Ten years after his ouster, Eduardo Cunha is trying to rebuild his former influence

A decade ago, the former president of the chamber launched the operation that led to Dilma’s downfall – and months later witnessed his downfall. Now that he has been released, Cunha is trying to regain his influence, this time in Minas Gerais. Brasilia, 2 December 2015. Workers’ Party deputies announced in the early afternoon that they intended to provide the decisive votes to continue the impeachment of the then president of the Council, Eduardo Cunha, at a time when it was reeling from the revelations of Operation Lava Jato.

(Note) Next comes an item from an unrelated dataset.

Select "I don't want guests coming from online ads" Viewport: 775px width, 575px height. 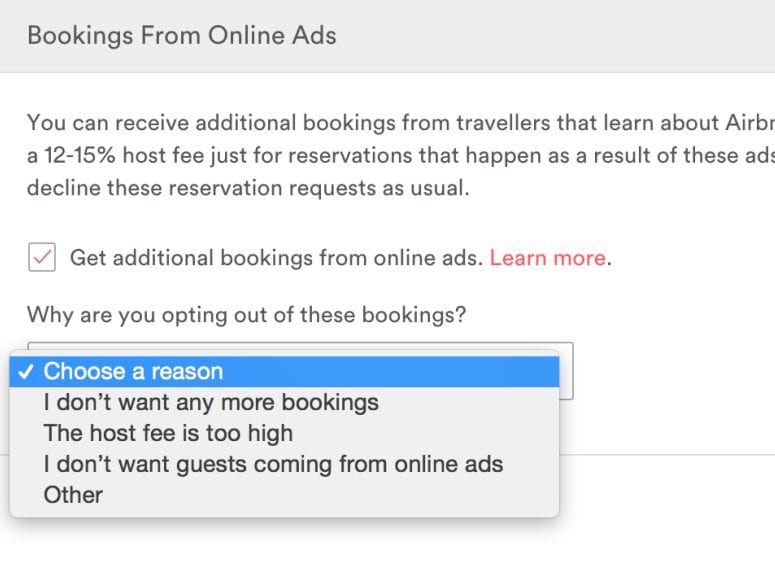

A few hours later, Cunha, who has had a conflicted relationship for months with the shaky federal government, led by the Workers’ Party, retaliated by allowing the impeachment process to begin for President Dilma Rousseff.

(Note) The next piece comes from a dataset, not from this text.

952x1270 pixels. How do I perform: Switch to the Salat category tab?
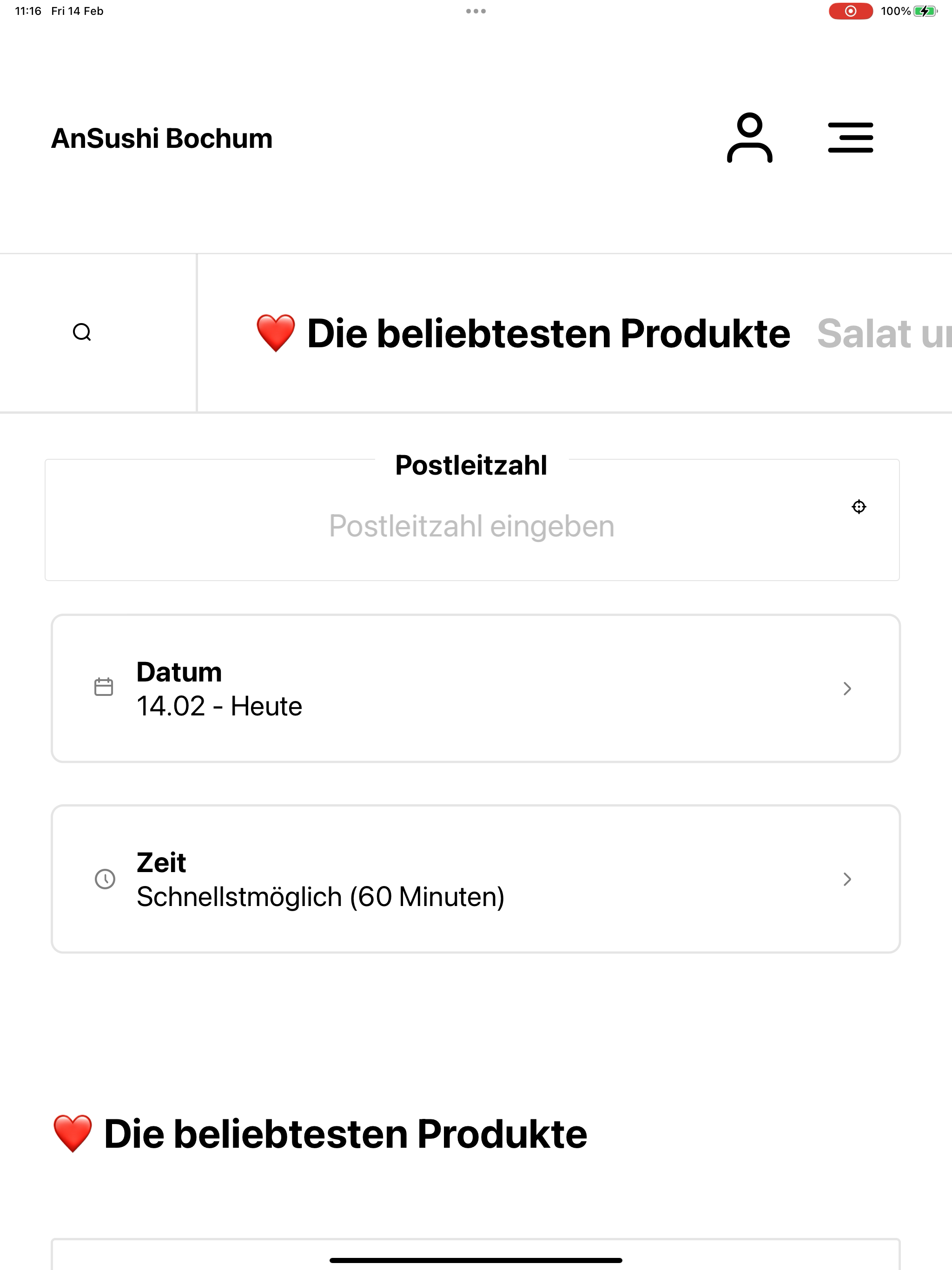click(x=884, y=333)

Even exhausted by accusations of secret accounts in Switzerland, in the following months he was leading what would be the pinnacle of his political influence: vocalizing Dilma’s downfall, amid the collapse of the Labor MP’s approval and street protests. The case against Dilma would be formally opened by the Chamber in a vote in April the following year, in a session chaired by Cunha.

“May God have mercy on this nation,” Cunha said when he announced his vote to impeach the president. At the same session, leftist MPs, angry at Cunha’s tactics, described him as a “gangster”, “thief” and “corrupt”.

But Konya’s downfall will not take long. Less than three weeks later, the MP’s term as Speaker of the Council, which lasted 459 days, ended by order of the Federal Supreme Court, which suspected that the MP was obstructing investigations.

Away and without the pen of the presidency, Cunha saw his influence over his colleagues at the Physiological Center eroding. Once his role in introducing accountability measures in the Council ends, he will no longer be tolerated by the opposition, and he will increasingly be seen as a growing embarrassment to Michel Temer’s new government.

In September 2016, Cunha ended up being impeached by the chamber, by a vote of 450 to 10. The following month, without authorization, he was arrested on the order of then-Judge Sergio Moro.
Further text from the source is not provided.